There is a three-day build-up to the feast and the atmosphere throughout is one of gaiety and merriment. On the festa day, as the statue of the saint is carried shoulder- high along the streets of the village the church bells ring and several massed bands play marches. Children throw confetti from balconies on to the passing procession. The nougat and candy-floss stands make excellent business whilst the crowds walk up and down the village streets stopping every now and than for a drink or to greet an old friend. The noise becomes quite deafening as the statue is about to re-enter the church; at this stage noisy but colorful fireworks are let off in abundant quantities. The Maltese specialize in the manufacture of fireworks and, in Maltese inter-village rivalry; fireworks often constitute the bench mark for comparing the success of the various festas. During the summer season there is a festa practically every weekend and no holidaymaker to Malta should leave the Island without experiencing one.

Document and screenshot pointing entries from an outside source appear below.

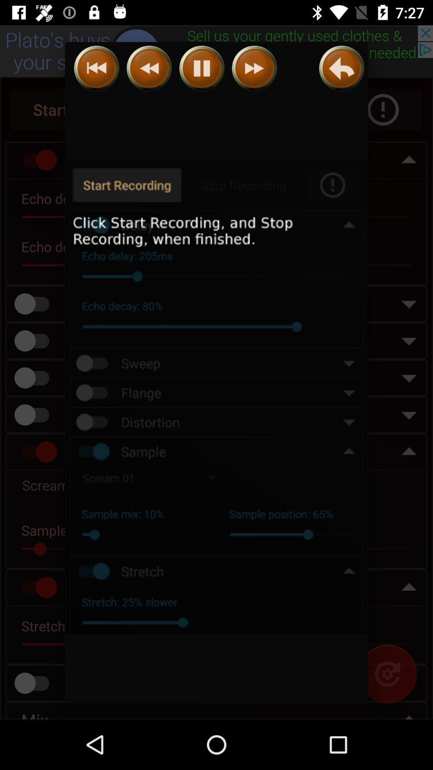 The image size is (433, 770). What do you see at coordinates (217, 397) in the screenshot?
I see `icon at the center` at bounding box center [217, 397].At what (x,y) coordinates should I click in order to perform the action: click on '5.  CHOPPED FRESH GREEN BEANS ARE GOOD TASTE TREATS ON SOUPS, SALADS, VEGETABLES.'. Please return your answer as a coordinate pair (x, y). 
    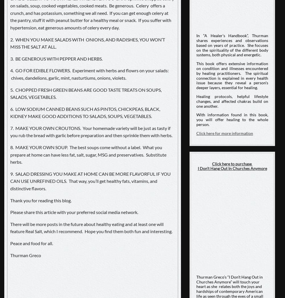
    Looking at the image, I should click on (86, 93).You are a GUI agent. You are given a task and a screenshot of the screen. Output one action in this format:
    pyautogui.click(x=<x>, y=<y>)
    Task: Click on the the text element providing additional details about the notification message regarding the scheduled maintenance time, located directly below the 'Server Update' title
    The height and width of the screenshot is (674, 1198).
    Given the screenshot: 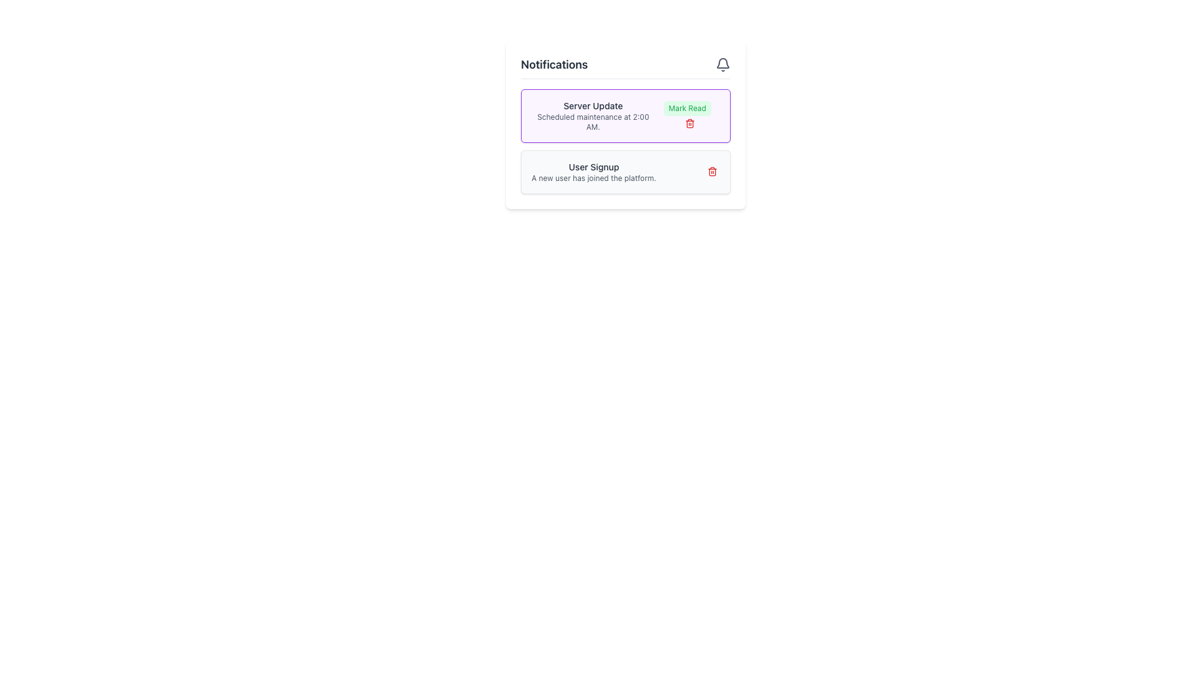 What is the action you would take?
    pyautogui.click(x=592, y=122)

Besides the local parochial “festas”, there are others which are celebrated on a national scale. The “Imnarja”, a Harvest festival which is celebrated on June 29, is characterized by a night-long picnic at Buskett Gardens, Rabat on the eve of which the native dish, stewed rabbit, is consumed in large quantities, accompanied by equally large volumes of wine. Exhibits of local agricultural produce, band marches, decorated carts and folklore singing competitions enliven the night-long proceedings. The following day, the festivities reach a climax when bare-back donkey and horse races are held in the street leading to Rabat. The prizes awarded for these races are brocaded banners which the winners traditionally donate to their village church.
The 8th September Regatta held in Grand Harbor, celebrates Malta’s victories during the Great Siege of 1565 and the Second World War. The magnificent Fort St Angelo provides an imposing backdrop to the sleek and colorful Maltese boats. Rowing teams from the cities bordering Grand Harbor take part in a number of very exciting races, marked by extreme rivalry between the participating teams and their respective supporters. The Maltese really let their hair down in the revelry of Carnival in mid-February. The main defile takes place in the capital, Valletta, but in every town and village children dress up in colorful clothes and cover their faces in masks or make-up to camouflage their identity. The Valletta defile is very spectacular containing as it does many floats of a high professional standard.